Geht es nach Gerhard Schröder, dann wird das niedersächsische Frauenministerium abgeschafft / Personalquerelen als willkommener Anlaß  ■ Aus Hannover Jürgen Voges

„Das Verhältnis zwischen Frauenministerin Christina Bührmann und dem Ministerpräsidenten ist durchaus verbesserungsfähig“, so sagte gestern vieldeutig ein Sprecher Gerhard Schröders. Ähnlich drückte sich kurz danach die Landesfrauenministerin selbst aus: „Vielleicht gelingt es Herrn Schröder und mir ja im nächsten Jahr mal, in Ruhe ein Gespräch zu führen“, meinte sie. Das Gespräch scheint dringend nötig, stieß doch kürzlich ein wütender Schröder schon auf Bührmann gemünzte Entlassungsdrohungen aus.

Anlaß für den Wutausbruch gaben die nicht abreißenden personellen Querelen im einst von Waltraut Schoppe geleiteten Frauenministerium. Gerade mal ein halbes Jahr im Amt, hatte Christina Bührmann zunächst ihre Büroleiterin entlassen und sich dann heillos mit ihrer Staatssekretärin überworfen, deren Posten nach ihrem Wechsel nach Bonn gleich ganz gestrichen wurde. Zu Weihnachten setze Bührmann auch noch ihrer Pressesprecherin den Stuhl vor die Tür. Keineswegs will sie allerdings im nachhinein ihre Sprecherin dafür verantwortlich machen, „daß mein Haus in der Öffentlichkeit keine Highlights produziert“.

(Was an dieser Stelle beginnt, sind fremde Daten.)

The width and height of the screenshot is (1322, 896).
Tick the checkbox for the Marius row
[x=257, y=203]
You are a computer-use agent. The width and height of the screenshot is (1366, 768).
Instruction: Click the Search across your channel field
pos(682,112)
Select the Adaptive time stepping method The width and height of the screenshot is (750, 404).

Das Frauenministerium befinde sich objektiv in einer schwierigen Situation, gibt Bührmann unumwunden zu. Gesetzesvorhaben stünden nicht mehr an. „Die großen Brocken wie das niedersächsische Gleichstellungesetz und das Frauenbeauftragtengesetz wurden bereits in der letzten Legislaturperiode verabschiedet“, meint sie. Die Umsetzung sei intensive Kleinarbeit, aber eben nicht spektakulär.

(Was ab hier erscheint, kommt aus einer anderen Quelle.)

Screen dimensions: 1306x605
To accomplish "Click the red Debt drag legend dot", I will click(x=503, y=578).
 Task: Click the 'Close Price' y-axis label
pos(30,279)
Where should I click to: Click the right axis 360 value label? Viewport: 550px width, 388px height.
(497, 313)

Grundsätzlich ließen sich die Probleme des Frauenministeriums nur durch eine Erweiterung der Kompetenzen des Hauses, durch einen neuen Zuschnitt lösen, sagt Bührmann und wünscht sich, bald in die Reihe der normalen Ministerien aufrücken zu können – etwa durch die Zuständigkeit für die Arbeitsmarktpolitik. Alles frauenpolitisch Neue, was sie jetzt etwa in Sachen Stadtentwicklung oder Verkehrspolitik machen könnten, seien eben doch nur „Ansätze oder Pflänzchen“.

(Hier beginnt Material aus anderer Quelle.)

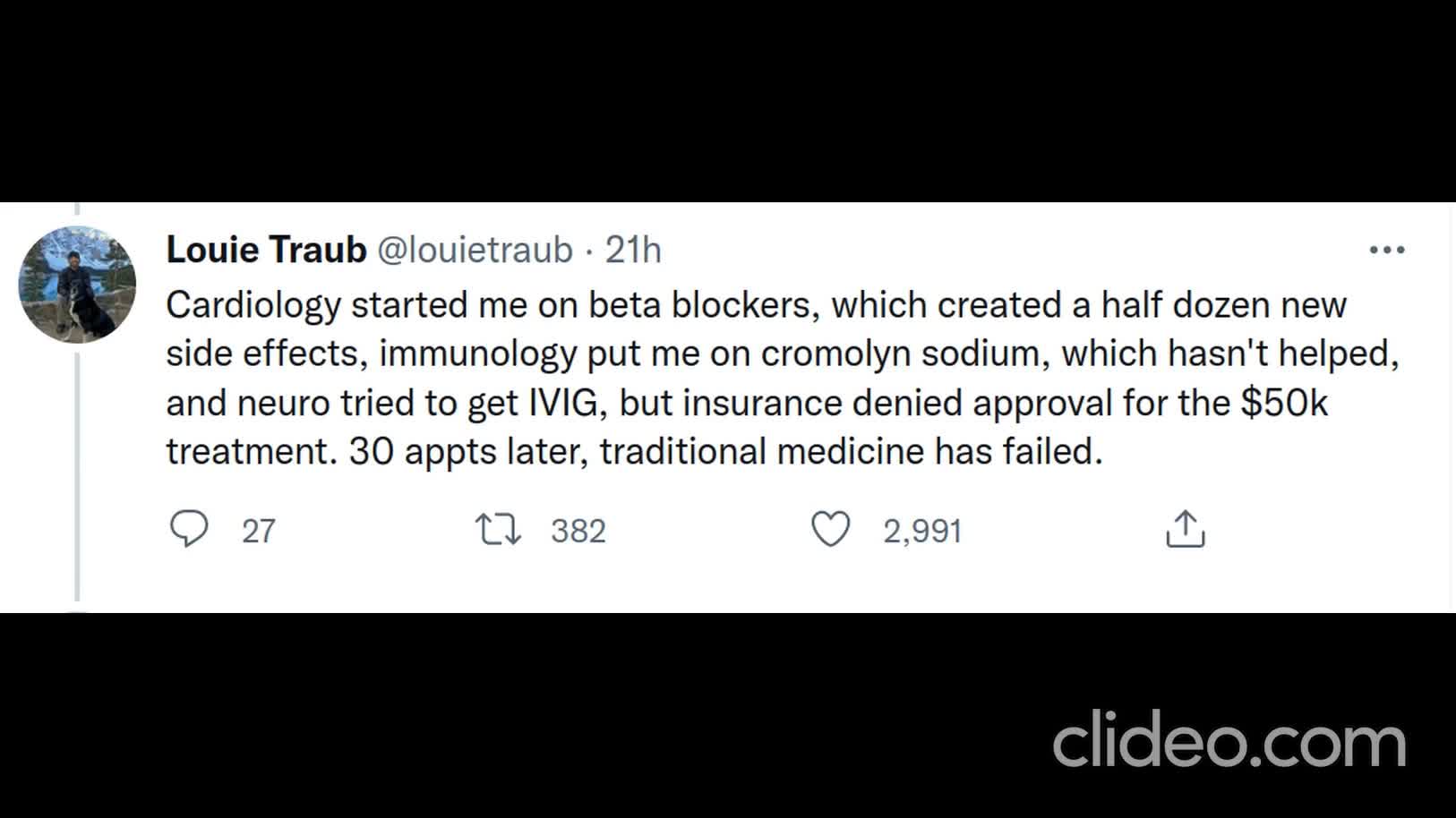This screenshot has width=1456, height=818.
Task: Click the @louietraub handle
Action: click(x=475, y=251)
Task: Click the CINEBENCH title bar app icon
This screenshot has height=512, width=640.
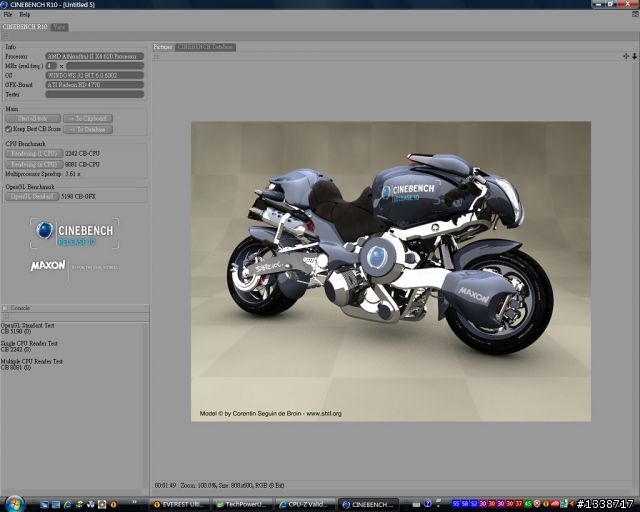Action: click(x=6, y=5)
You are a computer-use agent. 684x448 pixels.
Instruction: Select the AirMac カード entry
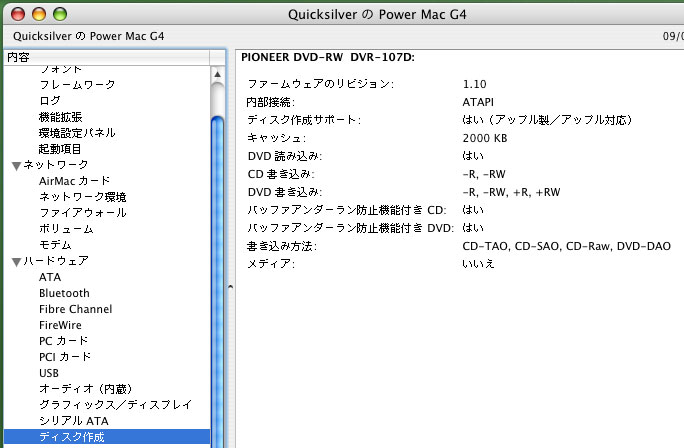pyautogui.click(x=74, y=181)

Auch der Landesvater wünscht sich einen anderen Zuschnitt des Frauenministeriums. Einen ganz anderen, denn intern ist eine Zusammenlegung des Frauenministeriums mit dem Sozialministerium im Gespräch, was dann allerdings auf die von den Grünen bereits beschworene Abschaffung eines selbständigen Frauenministeriums hinauslaufen könnte.

Christina Bührmann war von vornherein nicht Gerhard Schröders Lieblingskandidatin für das Frauenressort. Sie war die Favoritin der Frauen in der SPD- Landtagsfraktion, und die konnte der Ministerpräsident angesichts seiner Ein-Stimmen-Mehrheit im Landesparlament nicht übergehen. Offiziell weist Gerhard Schröder momentan noch alle Spekulationen über eine Umbildung seines Kabinetts zurück.

Da der niedersächsische Landtag aber nach der Verabschiedung des Doppelhaushalts 1995/96 im Frühjahr laut Schröder keine weiteren Gesetzesvorhaben beschließen soll, hat der Landesvater danach freie Hand. Auf die Stimmen der Frauenministerin und ihrer Lobby ist er nicht angewiesen. Dann entscheidet sich Bührmanns Schicksal.